WORKING AS A MATE ON DIVE BOATS for the past 22 years has allowed me to be a part of many interesting situations. When teaching scuba classes, I use one particular situation as evidence of the importance of maintaining skills through regular practice. It illustrates that there is no room for complacency in diving.
The day started uneventfully with the passengers boarding the vessel and making the necessary preparations to dive. We cast off the lines and headed to a World War II shipwreck that rests in shallow water (approximately 65 feet deep) off the North Carolina coast. Visibility is typically between 20 and 30 feet. Commercial dive operators don’t normally visit the wreck because of its small size and the potential for limited visibility. All the divers on board had been on the boat before and were familiar with the crew, boat, and wreck.
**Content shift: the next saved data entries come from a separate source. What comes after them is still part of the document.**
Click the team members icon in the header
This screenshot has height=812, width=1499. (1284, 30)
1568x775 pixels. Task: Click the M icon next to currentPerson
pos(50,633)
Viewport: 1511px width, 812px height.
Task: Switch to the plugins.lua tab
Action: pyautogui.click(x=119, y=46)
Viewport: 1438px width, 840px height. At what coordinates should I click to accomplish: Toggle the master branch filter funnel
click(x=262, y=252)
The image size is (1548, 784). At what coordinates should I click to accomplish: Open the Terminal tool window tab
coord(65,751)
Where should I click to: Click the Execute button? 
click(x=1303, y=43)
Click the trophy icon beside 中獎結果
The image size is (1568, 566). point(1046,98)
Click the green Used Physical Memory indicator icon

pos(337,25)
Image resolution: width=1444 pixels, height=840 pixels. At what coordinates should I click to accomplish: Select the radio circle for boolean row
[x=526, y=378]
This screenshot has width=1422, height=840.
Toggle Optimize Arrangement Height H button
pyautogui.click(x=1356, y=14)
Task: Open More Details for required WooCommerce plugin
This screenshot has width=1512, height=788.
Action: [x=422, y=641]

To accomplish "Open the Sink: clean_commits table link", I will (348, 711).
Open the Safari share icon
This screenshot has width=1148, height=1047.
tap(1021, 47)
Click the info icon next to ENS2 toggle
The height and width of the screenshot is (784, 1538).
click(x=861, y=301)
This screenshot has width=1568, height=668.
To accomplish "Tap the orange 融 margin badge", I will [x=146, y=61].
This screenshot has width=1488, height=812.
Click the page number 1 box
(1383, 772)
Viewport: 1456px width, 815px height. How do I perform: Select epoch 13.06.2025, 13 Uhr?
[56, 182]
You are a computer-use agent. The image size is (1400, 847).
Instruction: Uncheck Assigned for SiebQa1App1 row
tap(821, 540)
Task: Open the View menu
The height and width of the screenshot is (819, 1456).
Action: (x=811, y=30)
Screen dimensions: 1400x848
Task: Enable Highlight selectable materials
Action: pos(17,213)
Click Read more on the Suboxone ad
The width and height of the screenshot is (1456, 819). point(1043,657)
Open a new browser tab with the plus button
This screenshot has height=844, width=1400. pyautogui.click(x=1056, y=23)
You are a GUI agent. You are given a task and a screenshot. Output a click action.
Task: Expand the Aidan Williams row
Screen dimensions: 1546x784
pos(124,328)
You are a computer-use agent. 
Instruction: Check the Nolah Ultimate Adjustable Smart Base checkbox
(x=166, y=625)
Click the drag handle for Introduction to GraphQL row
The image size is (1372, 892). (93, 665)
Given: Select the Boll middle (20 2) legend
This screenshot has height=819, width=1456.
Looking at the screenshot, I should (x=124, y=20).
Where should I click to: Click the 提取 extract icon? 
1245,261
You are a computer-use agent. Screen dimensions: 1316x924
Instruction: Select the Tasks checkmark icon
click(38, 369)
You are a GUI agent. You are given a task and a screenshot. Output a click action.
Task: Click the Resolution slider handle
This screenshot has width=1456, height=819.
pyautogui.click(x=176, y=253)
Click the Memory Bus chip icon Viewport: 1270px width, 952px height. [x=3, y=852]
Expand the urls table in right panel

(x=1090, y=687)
That day it was my turn to “tie in” while the other crewman assisted the captain with getting the divers in the water. After the captain maneuvered the boat over the site, he gave me the “go” signal, and I stepped off the deck with the anchor in hand. During the brief descent I noticed that visibility was between 15 and 20 feet, which was well within expectations for the site.
Once I secured the anchor to the wreck, I relayed the tie-in location and the dive conditions topside through the wireless communication system. In addition to reporting the visibility, I advised the captain that there was minimal current and no surge. After completing that portion of my duties, I was free to explore the wreck.
During my dive I encountered several of our passengers enjoying their dive. Because of the wreck’s relatively small footprint, it would be quite unusual for a second boat to anchor on the site. As my no-decompression limit approached, I made my way back to the anchor location and prepared to begin my ascent. When I tie in, I usually pause on my ascent to check the status of the other divers. I know what their approximate dive time will be, and I can tell by the bubble trail if any divers are approaching the anchor or have begun their ascent.
While stopped at 30 feet, I noticed two divers were ascending the anchor line and rapidly approaching my position. As soon as they came into view it was apparent that they were dealing with an out-of-air situation. It was a father and son buddy team, and the father was sharing his octopus with the son. Both divers were breathing heavily and moving with a purpose.
I immediately descended and made contact with the buddy team. At that moment the donor’s gas supply ran out. We were about 40 feet underwater, and I had two divers who needed gas.
Knowing that the father was more experienced, I offered my octopus to the son and took one breath from my primary second stage. With my hands occupied holding onto the team and my primary regulator, I couldn’t signal my intentions to the father. He could tell his son was breathing from my octopus and that I was prepared to share my primary regulator.
After removing his now useless regulator, he switched to my primary second stage and took his first breath from my equipment. While I continued to exhale, I allowed the father to take several more breaths before giving a gentle tug on my primary. After taking another breath, the father allowed me to momentarily take back the second stage for two breaths. We quickly established a two-on, two-off rhythm for buddy breathing while maintaining contact with the son.
Once our breathing cycle normalized, I checked my gas supply. I dive with tanks that are larger than I need in case of situations like this. The 112-cubic-foot tanks were more than adequate to supply us with gas, even after making a no-decompression dive myself.
When both divers were comfortable and breathing normally, I had to get them from our current position to the hang line and the “hang regulators,” which are used in situations where a diver is low on or out of gas and still needs to complete a safety stop or decompression stop. The first stage is attached to a tank on board the vessel with the second stage at the end of a weighted 30-foot low-pressure hose.
Both divers returned my thumbs-up signal, and we began to ascend again. The son continued to breathe from my octopus, while the father and I maintained the two-on, two-off buddy-breathing sequence. We arrived at the bridle weight and traveled toward the hang regulators at the stern. The boat was configured with a hang regulator on each side, so the divers relinquished my second stage and began to breathe from the suspended regulators.
While they finished their precautionary stop, I maintained a position that allowed me to keep visual contact with them while being close enough to intervene if necessary. The divers finished their stop without further incident and were able to board the vessel. Once the buddy team was on board, I exited the water and prepared to receive the remaining passengers.
I do not know the circumstances that caused these divers to run low on and out of gas during the dive, but the lesson is to carefully monitor your gauges — a lesson all divers need to hear. Knowing how to share gas, both as a donor and recipient, using a technique other than alternate air source sharing is also crucial. Had the father not been trained in or prepared for buddy breathing, the outcome could have been disastrous.
Get training, practice that training, and think outside the box about how to incorporate your training into different situations.